TESTO DI PARTENZA
7        L’articolo 9 della medesima direttiva, intitolato «Atti di persecuzione», dispone quanto segue:

«1.      Sono atti di persecuzione ai sensi dell’articolo 1 A della convenzione di Ginevra gli atti che:

a)      sono, per loro natura o frequenza, sufficientemente gravi da rappresentare una violazione grave dei diritti umani fondamentali, in particolare dei diritti per cui qualsiasi deroga è esclusa a norma dell’articolo 15, paragrafo 2, della convenzione europea per la salvaguardia dei diritti dell’uomo e delle libertà fondamentali [firmata a Roma il 4 novembre 1950]; oppure

b)      costituiscono la somma di diverse misure, tra cui violazioni dei diritti umani, il cui impatto sia sufficientemente grave da esercitare sulla persona un effetto analogo a quello di cui alla lettera a).

CONSEGNA
Rispondi a queste domande sul testo di partenza, una per riga:
1. Che titolo ha l'articolo 9 della direttiva?
2. In quale città e in che data è stata firmata la convenzione europea per la salvaguardia dei diritti dell'uomo e delle libertà fondamentali?
3. Secondo la lettera b), di che cosa costituiscono la somma gli atti?

VOCI FORNITE
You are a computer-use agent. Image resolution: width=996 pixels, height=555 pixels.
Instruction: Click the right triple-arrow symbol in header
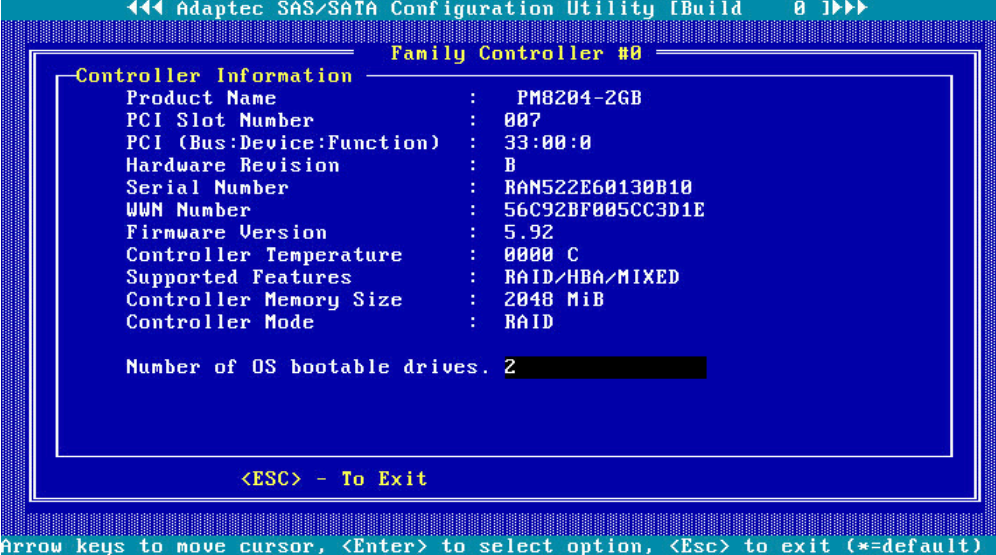point(850,9)
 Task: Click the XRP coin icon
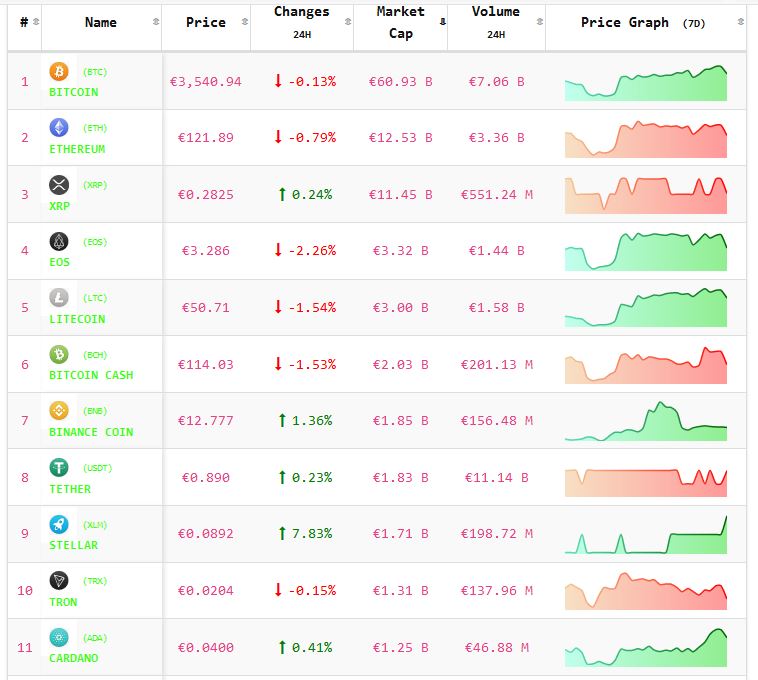click(60, 185)
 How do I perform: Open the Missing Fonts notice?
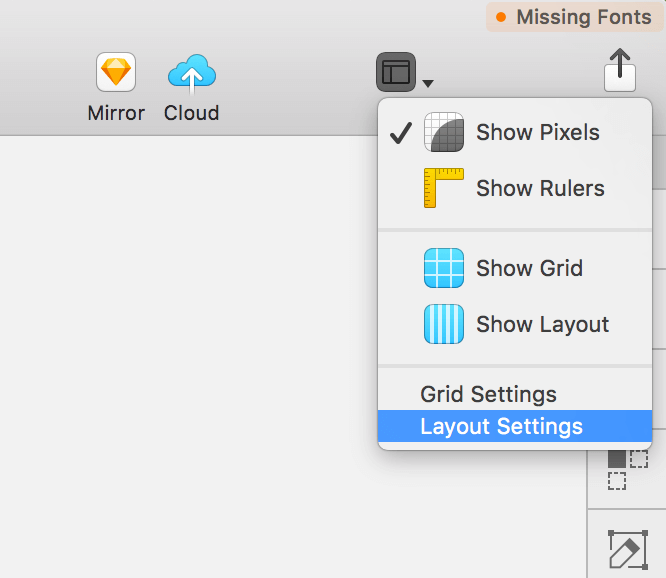575,17
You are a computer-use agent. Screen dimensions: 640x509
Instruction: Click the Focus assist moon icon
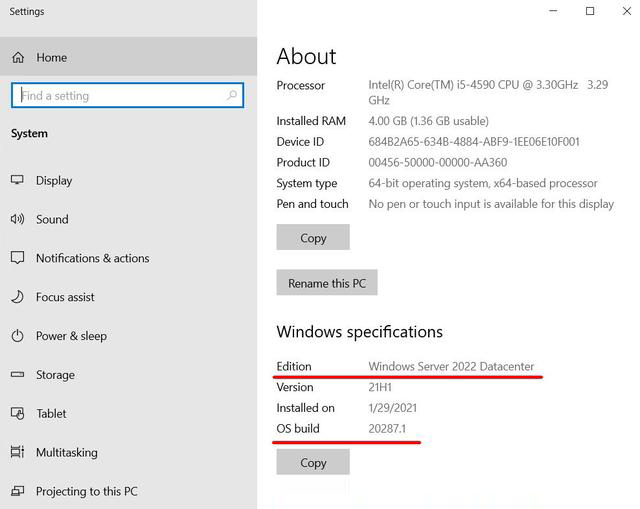pyautogui.click(x=17, y=297)
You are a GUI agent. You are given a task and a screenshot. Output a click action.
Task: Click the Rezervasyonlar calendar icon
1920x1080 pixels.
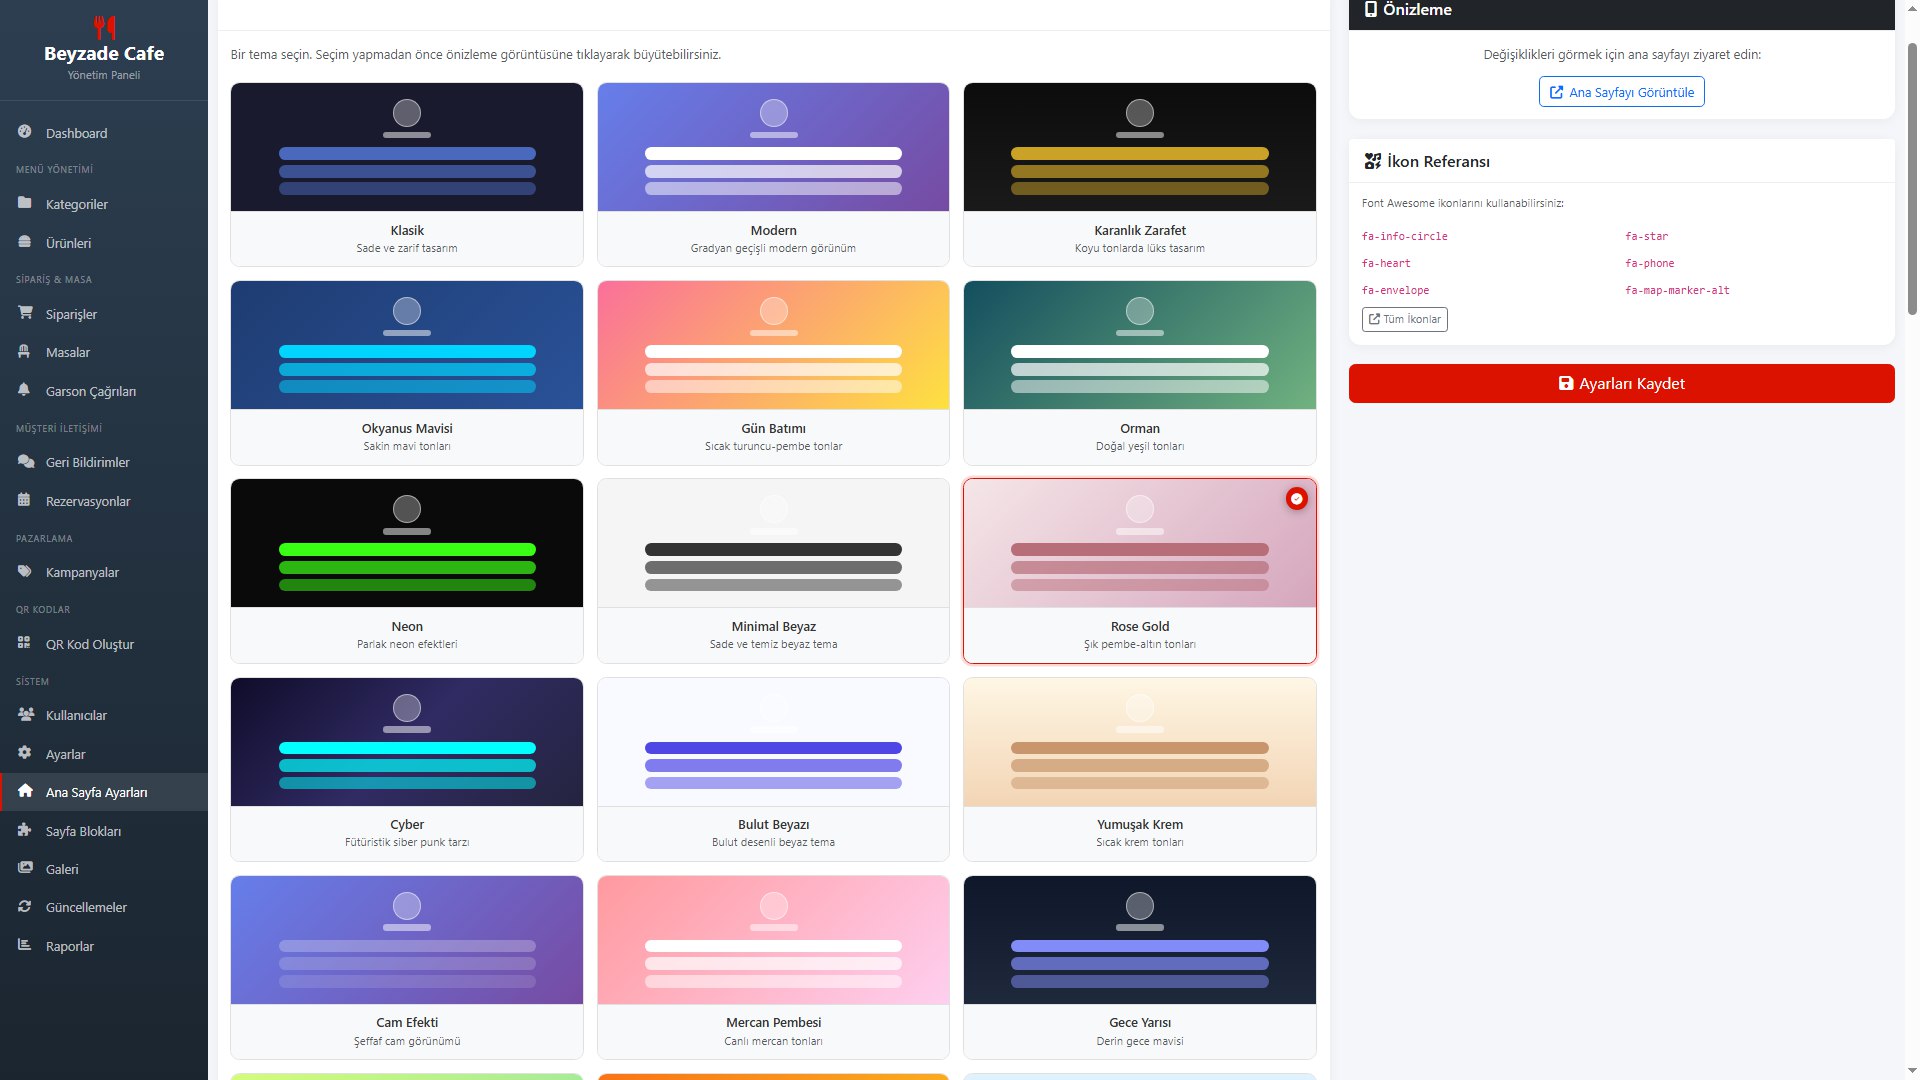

RISPOSTA COMPLETA
1. «Atti di persecuzione».
2. A Roma, il 4 novembre 1950.
3. Di diverse misure, tra cui violazioni dei diritti umani.